- Work to complete
What is needed is a word-for-word copy of the records below.

- Data
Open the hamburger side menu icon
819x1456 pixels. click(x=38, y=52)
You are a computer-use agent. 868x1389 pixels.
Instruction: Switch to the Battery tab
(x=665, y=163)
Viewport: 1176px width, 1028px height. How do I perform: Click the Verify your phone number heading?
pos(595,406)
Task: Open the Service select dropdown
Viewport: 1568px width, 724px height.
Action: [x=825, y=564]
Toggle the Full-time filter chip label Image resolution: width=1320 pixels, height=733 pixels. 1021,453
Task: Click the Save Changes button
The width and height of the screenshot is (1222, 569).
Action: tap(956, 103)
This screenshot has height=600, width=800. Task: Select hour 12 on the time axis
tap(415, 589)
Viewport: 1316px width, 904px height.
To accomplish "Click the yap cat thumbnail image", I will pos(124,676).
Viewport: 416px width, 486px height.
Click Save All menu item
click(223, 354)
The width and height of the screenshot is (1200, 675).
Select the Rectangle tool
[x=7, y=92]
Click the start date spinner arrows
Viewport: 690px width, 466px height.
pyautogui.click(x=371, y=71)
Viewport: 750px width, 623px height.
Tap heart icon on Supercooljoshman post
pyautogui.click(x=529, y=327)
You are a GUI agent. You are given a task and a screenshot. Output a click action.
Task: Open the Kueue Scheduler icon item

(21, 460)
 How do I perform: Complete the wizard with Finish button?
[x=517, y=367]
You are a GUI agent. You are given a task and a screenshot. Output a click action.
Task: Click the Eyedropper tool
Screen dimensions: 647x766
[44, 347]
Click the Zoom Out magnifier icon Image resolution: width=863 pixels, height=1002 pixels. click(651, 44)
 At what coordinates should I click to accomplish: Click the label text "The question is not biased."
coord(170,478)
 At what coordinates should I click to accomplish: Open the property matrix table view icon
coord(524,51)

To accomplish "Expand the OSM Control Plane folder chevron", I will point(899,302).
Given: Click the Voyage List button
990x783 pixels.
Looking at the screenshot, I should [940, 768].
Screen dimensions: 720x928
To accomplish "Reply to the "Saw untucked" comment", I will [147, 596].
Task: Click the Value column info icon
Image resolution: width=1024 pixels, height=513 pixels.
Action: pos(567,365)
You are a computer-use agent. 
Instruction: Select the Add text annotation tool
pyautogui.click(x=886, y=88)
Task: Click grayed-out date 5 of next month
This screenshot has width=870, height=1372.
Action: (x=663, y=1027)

- Solution for this task
Open the hamburger side menu icon
819x1456 pixels. click(x=38, y=52)
You are a computer-use agent. 868x1389 pixels.
Instruction: Switch to the Battery tab
(x=665, y=163)
Viewport: 1176px width, 1028px height. How do I perform: Click the Verify your phone number heading?
pos(595,406)
Task: Open the Service select dropdown
Viewport: 1568px width, 724px height.
Action: [x=825, y=564]
Toggle the Full-time filter chip label Image resolution: width=1320 pixels, height=733 pixels. 1021,453
Task: Click the Save Changes button
The width and height of the screenshot is (1222, 569).
Action: tap(956, 103)
This screenshot has height=600, width=800. Task: Select hour 12 on the time axis
tap(415, 589)
Viewport: 1316px width, 904px height.
To accomplish "Click the yap cat thumbnail image", I will pos(124,676).
Viewport: 416px width, 486px height.
Click Save All menu item
click(223, 354)
The width and height of the screenshot is (1200, 675).
Select the Rectangle tool
[x=7, y=92]
Click the start date spinner arrows
Viewport: 690px width, 466px height.
pyautogui.click(x=371, y=71)
Viewport: 750px width, 623px height.
Tap heart icon on Supercooljoshman post
pyautogui.click(x=529, y=327)
You are a GUI agent. You are given a task and a screenshot. Output a click action.
Task: Open the Kueue Scheduler icon item

(21, 460)
 How do I perform: Complete the wizard with Finish button?
[x=517, y=367]
You are a GUI agent. You are given a task and a screenshot. Output a click action.
Task: Click the Eyedropper tool
Screen dimensions: 647x766
[44, 347]
Click the Zoom Out magnifier icon Image resolution: width=863 pixels, height=1002 pixels. click(651, 44)
 At what coordinates should I click to accomplish: Click the label text "The question is not biased."
coord(170,478)
 At what coordinates should I click to accomplish: Open the property matrix table view icon
coord(524,51)

To accomplish "Expand the OSM Control Plane folder chevron", I will point(899,302).
Given: Click the Voyage List button
990x783 pixels.
Looking at the screenshot, I should [940, 768].
Screen dimensions: 720x928
To accomplish "Reply to the "Saw untucked" comment", I will [147, 596].
Task: Click the Value column info icon
Image resolution: width=1024 pixels, height=513 pixels.
Action: pos(567,365)
You are a computer-use agent. 
Instruction: Select the Add text annotation tool
pyautogui.click(x=886, y=88)
Task: Click grayed-out date 5 of next month
This screenshot has width=870, height=1372.
Action: (x=663, y=1027)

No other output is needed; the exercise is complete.